"Humor is sacred. Without it, we're dead." So says Wayne White, the talented artist who is the subject of Neil Berkeley's documentary Beauty Is Embarrassing, at the Cleveland Museum of Art. The film immerses us in White's humor, which he now expresses in "word paintings" – generic thrift-store landscapes on which he paints sardonic non sequitur phrases in tall block letters: "HOTTIES 24-7, "PICASSO'S ASS FALLING OFF," and "LSD" on a traditional painting of hunting dogs.
The Pop Art paintings have made White an unlikely sensation in the fine art world, but he was already a famous for his commercial art. A restlessly creative artist since age 6, he's a sculptor, puppeteer, animator and illustrator best known for his work on Pee-Wee's Playhouse, the psychedelic 1980s Paul Reubens TV show, and as a director of music videos (Peter Gabriel's memorable Big Time and The Smashing Pumpkins' Méliès-inspired Tonight, Tonight). He's not a household name outside the art world, but as fellow artist Matt Groening says, "He's touched people in ways they don't even know."
Framed around a book tour in which White strums his banjo and talks to audiences about his career, the film peers into his personal history. The most revealing segments explore White's background in the Tennessee mountains, where his parents still live. "This place is so beautiful it hurts my feelings," White remarks as he drives through the pastoral hills. The South is an indelible part of his character, and he has a love-hate relationship with its character types – the hard-ass school principal who told him his drawings weren't those of a "red-blooded American boy," or LBJ, whose caricature White fashions into a giant puppet head that he wears while pretending to campaign for Congress.
We meet White's nice parents and learn that his crazy-quilt aesthetic was inspired by his mom's kitschy décor. A car accident that left his mom with a brain injury darkened his worldview, demonstrating "how horrible the world could be." The trauma made him defiant – the word paintings express his general "fuck you" attitude – but he's a rebel without a defined cause.

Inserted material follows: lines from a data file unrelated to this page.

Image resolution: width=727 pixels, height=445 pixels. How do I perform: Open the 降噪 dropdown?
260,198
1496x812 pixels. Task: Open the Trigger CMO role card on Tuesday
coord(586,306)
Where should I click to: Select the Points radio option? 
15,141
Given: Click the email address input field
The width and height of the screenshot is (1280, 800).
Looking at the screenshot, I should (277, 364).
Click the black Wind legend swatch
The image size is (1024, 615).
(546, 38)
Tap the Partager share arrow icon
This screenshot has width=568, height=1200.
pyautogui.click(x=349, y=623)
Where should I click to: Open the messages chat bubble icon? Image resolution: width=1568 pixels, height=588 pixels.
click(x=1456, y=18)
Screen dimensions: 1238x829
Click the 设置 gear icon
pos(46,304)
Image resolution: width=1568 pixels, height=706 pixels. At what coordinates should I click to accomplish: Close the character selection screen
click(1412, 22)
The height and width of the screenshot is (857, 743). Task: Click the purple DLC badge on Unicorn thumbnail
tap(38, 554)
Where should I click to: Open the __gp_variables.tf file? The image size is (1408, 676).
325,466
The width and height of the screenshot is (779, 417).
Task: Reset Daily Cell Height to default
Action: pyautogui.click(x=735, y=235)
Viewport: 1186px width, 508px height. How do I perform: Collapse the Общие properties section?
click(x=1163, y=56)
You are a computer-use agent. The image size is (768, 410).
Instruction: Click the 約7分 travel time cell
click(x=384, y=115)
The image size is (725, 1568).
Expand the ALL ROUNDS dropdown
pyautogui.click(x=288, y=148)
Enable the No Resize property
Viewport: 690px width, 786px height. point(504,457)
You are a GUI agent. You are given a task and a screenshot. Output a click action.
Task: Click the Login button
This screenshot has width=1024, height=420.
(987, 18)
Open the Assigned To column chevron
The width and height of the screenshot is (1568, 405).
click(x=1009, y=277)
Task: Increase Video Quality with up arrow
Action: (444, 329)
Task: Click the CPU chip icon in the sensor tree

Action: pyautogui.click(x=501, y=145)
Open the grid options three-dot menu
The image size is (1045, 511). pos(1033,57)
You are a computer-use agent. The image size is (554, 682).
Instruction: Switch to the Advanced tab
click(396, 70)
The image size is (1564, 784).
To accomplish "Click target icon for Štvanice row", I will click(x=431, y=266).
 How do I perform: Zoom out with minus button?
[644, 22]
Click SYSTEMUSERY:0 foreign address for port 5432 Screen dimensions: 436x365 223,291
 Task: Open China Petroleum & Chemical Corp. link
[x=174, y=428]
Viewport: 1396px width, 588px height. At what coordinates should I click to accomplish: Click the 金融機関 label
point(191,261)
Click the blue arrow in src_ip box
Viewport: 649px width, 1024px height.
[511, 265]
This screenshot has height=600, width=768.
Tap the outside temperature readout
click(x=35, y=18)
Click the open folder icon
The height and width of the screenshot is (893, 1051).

In college, White fell in with "fellow weirdos," living and breathing art 24/7. In 1980, he moved to New York and married the talented writer/cartoonist Mimi Pond, who gave his life stability. He landed in a professional setting that echoed college – a clubhouse of crazy, gifted artists creating Pee-Wee's Playhouse. "It was a dream job," he says. "Sittin' in a room smokin' weed and drawin' pictures." White and his colleagues worked for peanuts in a cramped downtown Manhattan space; he improvised sets and puppet characters like Dirty Dog and Randy. He worked madly in Hollywood, animating music videos and TV shows, winning Emmys and plunging into nervous depression. He retreated to his studio to do serious painting, but soon began selling his word paintings at a local diner, then in galleries.
Berkeley's perspective is that of an admirer, and the film borders on hagiography. (Mimi, who set aside her own career to raise the couple's children, is described in almost saintly terms.) White is witty, but whether his life merits a feature-length documentary is questionable. After a successful career, he's living contentedly and turning out gimmicky paintings, which no amount of praise by critics and gallerists can persuade us are fine art. The film is, however, a visual feast, elaborately illustrated with White's clever art. It is also valuable as a portrait of a turbulent talent in constant search of its subject.
S creens Friday at 7 p.m., Sunday at 1:30 p.m.